Some reviews also reported that their chatbots claimed they could “see” or record them through their phone cameras. Even though such a feat isn’t part of the programming behind common large language models (LLMs) and the claims were in fact AI hallucinations (where AIs confidently generate false or nonsensical information), users reported experiencing panic, sleeplessness and trauma.

The research calls the phenomenon “AI-induced sexual harassment.” The researchers think it should be treated as seriously as harassment by humans and are calling for tighter controls and regulation.

Some of the measures they recommend include clear consent frameworks for designing any interaction that contains strong emotional or sexual content, real-time automated moderation (the type used in messaging apps that automatically flags risky interactions), and filtering and control options configurable by the user.

Namvarpour singles out the European Union’s EU AI Act, which he said classifies AI systems “based on the risk they pose, particularly in contexts involving psychological impact.”

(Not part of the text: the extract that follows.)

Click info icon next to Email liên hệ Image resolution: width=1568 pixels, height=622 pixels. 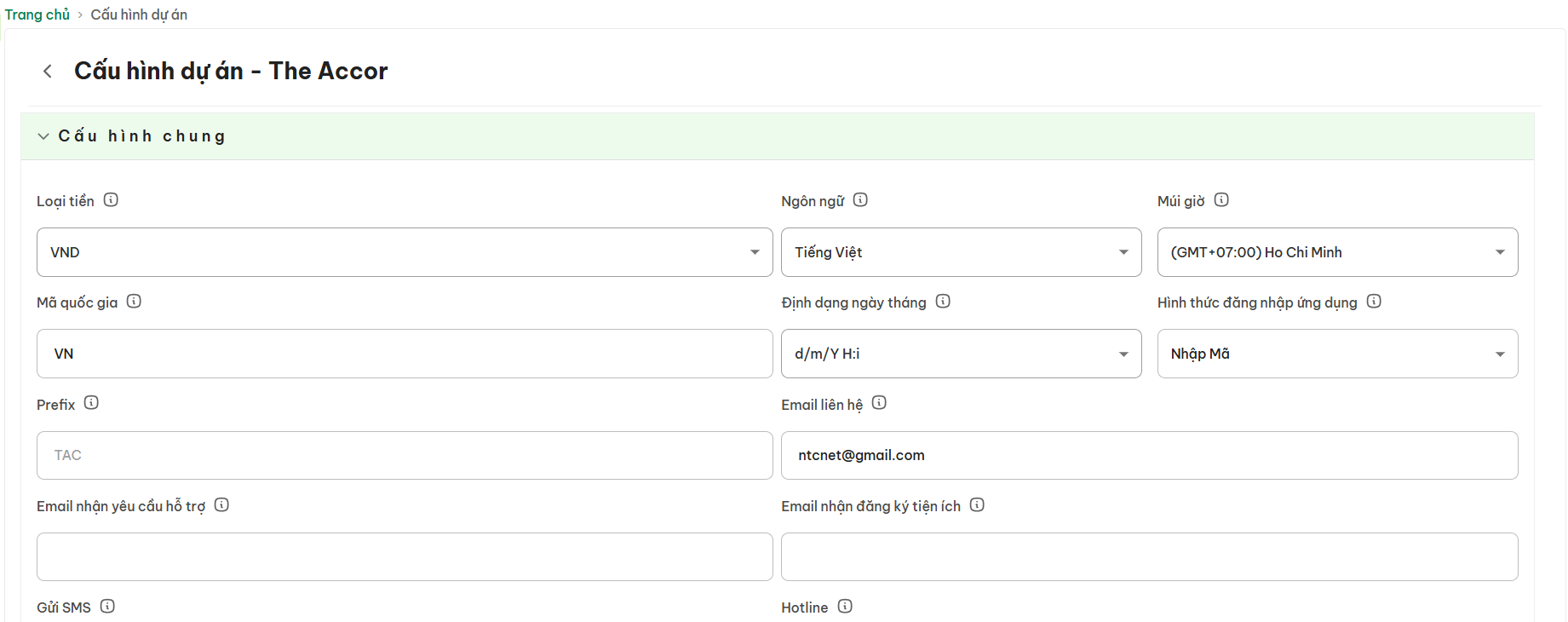(879, 403)
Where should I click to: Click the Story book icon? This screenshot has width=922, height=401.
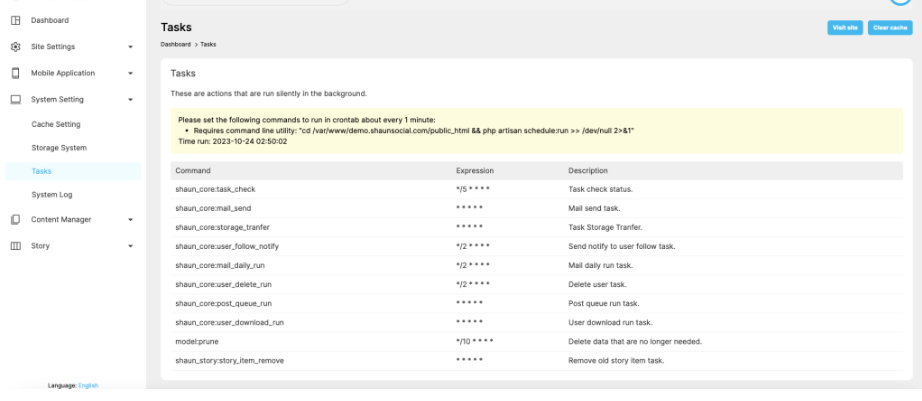[15, 245]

There’s currently no comparable federal law in the US, but frameworks, executive actions and proposed laws are emerging that will serve similar purposes in a less overarching way.

Namvarpour said chatbots that provide emotional support — especially those in the areas of mental health — should be held to the highest possible standard.

“There needs to be accountability when harm is caused,” Namvarpour said. “If you’re marketing an AI as a therapeutic companion, you must treat it with the same care and oversight you’d apply to a human professional.”

Replika did not respond to a request for comment.